Beneficiary. The obvious beneficiary of Colosio's killing is the current President, Ernesto Ponce de Leon. Jumping from this to claiming that he was the brains behind the killing almost beggars belief.
Zedillo, who was Colosio's campaign manager and a potential candidate for the nomination himself, has never stopped lamenting the fact that he was selected as the PRI's candidate by President Salinas after Colosio's murder. Zedillo also seems too indecisive (and too honourable) to have cold-bloodedly killed his rival.
Dinosaurs. The most likely people to have organised the killing are the 'dinosaurs' or old guard Priistas who feared that Colosio would threaten their positions. There is some evidence to suggest that the Hankistas (the followers of Carlos Hank Gonzalez, a former governor of the Estado de Mexico and a power behind several administrations) have benefited.

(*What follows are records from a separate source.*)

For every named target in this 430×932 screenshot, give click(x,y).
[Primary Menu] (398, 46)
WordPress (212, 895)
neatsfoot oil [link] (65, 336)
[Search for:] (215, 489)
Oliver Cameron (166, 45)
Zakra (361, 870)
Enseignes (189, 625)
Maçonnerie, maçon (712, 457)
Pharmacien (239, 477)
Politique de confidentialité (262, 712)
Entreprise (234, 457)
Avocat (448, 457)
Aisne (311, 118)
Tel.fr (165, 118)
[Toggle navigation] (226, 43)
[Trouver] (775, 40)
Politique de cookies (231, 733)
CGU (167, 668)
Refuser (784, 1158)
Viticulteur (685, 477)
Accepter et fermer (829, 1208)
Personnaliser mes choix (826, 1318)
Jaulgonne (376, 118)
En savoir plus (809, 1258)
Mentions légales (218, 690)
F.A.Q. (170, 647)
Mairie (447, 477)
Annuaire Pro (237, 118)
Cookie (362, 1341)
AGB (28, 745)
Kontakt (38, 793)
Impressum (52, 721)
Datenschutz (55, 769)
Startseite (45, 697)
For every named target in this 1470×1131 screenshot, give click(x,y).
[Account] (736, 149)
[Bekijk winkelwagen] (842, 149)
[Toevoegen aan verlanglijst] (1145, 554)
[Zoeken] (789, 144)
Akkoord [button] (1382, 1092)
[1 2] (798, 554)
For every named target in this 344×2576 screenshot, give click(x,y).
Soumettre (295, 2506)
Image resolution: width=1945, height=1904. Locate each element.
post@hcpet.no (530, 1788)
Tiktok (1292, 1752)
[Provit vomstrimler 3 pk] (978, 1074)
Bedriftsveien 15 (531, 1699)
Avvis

The big test of whether the dinosaurs are back in control will be the selection of candidates for the Congressional elections for 1997. If the followers of Hank, President Luis Echeverria, Fernando Gutierrez Barrios (a former governor Chiapas and interior minister under Salinas) and Manuel Bartlett, the current and controversial governor of Puebla, are prominent, the dinosaurs are be back in the saddle.
President Salinas apparently believes that the dinosaurs are the real threat: 'My enemies are your enemies' he wrote in an open letter to Zedillo before Christmas. In this letter he accused those politicians who had been against his neo-liberal economic policies of being behind the assassination. Supporting evidence for this theory is the gaoling of the President's brother Rail and the careful leaking of evidence pointing to his corruption.
* Rabl Salinas: He has now been in gaol for more than a year: under Mexican law no-body should spend more than a year in gaol without being convicted. The Procuraduria has used a legal device to avoid closing the case and getting judgment. It has added further charges to the initial ones which has enabled it to keep the case open. When it seemed likely that the judge would throw out the initial charge that Salinas was the brains behind the murder of Ruiz Massieu, the Procuraduria added the charge of corruption.